Quelle stratégie développer pour promouvoir la promotion de l’égalité des genres au sein des syndicats et leur intégration à tous les niveaux de prise de décision?

Les recommandations que nous avons formulées sont multiples. Il est notamment essentiel d’encourager la syndicalisation de femmes, en particulier les femmes actives dans l’économie informelle, et de promouvoir des politiques syndicales de défense des plus précarisés, en l’occurrence les femmes, qui intègrent la dimension de genre.
Promouvoir l’accès des femmes aux postes de décision passe par l’instauration de quotas proportionnels et progressifs, ainsi que par le renforcement de leurs capacités de leadership. Les besoins spécifiques des femmes à l’intérieur des syndicats doivent être reconnus et il faut continuer à sensibiliser ces dernières sur l’utilité du syndicat pour la promotion de leur condition spécifique. Concrètement, il faut aussi renforcer le rôle social des syndicats et développer une offre de services spécifiques aux femmes travailleuses. Nouer des relations de solidarité et de complémentarité avec les autres acteurs de la société civile est aussi un maillon clé.
Mais la conclusion essentielle de notre travail c’est qu’il est plus que temps de traduire ces recommandations déjà maintes fois formulées en programmes et plans d’action, avec des agendas et des mesures d’accompagnement, d’évaluation et de contrôle.

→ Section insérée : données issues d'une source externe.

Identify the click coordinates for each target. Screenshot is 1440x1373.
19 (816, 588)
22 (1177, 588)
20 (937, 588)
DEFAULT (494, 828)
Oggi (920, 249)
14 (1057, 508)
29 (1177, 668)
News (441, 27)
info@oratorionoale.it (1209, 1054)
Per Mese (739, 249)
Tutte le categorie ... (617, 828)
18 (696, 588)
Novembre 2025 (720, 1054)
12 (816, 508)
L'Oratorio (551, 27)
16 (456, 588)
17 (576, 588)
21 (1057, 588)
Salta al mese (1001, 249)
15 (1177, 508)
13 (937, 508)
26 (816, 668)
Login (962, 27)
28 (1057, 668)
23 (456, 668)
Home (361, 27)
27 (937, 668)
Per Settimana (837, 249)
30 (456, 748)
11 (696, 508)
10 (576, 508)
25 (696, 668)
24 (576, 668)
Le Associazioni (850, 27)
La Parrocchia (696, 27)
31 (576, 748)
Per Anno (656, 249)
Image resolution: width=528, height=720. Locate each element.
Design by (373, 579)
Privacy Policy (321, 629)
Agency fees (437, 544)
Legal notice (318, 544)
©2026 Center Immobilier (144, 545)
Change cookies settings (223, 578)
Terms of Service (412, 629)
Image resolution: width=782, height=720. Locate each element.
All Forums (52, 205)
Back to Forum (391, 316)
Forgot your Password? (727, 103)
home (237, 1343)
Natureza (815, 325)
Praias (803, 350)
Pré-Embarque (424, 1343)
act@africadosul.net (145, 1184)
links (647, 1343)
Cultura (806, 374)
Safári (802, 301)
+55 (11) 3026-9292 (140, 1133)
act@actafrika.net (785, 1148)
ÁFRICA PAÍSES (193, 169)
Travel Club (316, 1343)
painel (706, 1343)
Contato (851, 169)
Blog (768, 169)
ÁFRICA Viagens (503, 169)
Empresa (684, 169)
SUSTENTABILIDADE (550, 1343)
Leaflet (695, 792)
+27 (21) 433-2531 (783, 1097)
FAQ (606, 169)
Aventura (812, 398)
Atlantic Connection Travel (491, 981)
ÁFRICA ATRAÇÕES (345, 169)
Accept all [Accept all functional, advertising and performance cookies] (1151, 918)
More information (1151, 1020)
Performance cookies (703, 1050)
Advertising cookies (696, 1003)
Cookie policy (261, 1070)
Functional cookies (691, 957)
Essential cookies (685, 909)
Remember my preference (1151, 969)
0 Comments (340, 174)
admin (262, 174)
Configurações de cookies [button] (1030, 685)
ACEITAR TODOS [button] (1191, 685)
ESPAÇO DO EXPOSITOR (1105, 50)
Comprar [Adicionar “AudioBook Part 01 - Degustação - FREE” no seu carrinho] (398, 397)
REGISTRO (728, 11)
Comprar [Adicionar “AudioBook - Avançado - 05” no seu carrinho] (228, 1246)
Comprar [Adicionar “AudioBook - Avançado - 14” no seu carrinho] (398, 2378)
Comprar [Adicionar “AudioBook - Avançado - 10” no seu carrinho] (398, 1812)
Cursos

Pour faire avancer la cause de l’égalité, vous insistez aussi beaucoup sur la nécessité de se battre pour plus de démocratie et de transparence…

Les défis énormes de l’égalité nécessitent en effet des réformes en profondeur des structures et du mode de fonctionnement, vers une gestion plus décentralisée, plus démocratique et plus transparente. C’est un combat à l’intérieur des syndicats mais aussi des sociétés dans leur ensemble. Les syndicats doivent s’engager de tout leur poids dans la bataille pour la démocratie dans leur pays respectif et contribuer avec les composantes de la société civile à construire un environnement politique pluriel et ouvert propice à la diffusion des valeurs d’égalité et de justice.

Propos recueillis par Natacha David


(1) « Femmes et syndicats dans les pays sud de la méditerranée : Rapport de synthèse », adopté lors de la conférence du Forum Syndical Euromed « Femmes et Syndicats » qui s’est tenue à Hammamet (Tunisie) du 23 au 25 février dernier et à laquelle une cinquantaine de syndicalistes, femmes et hommes, de la région (Algérie, Jordanie, Maroc, Palestine, Tunisie) on participé.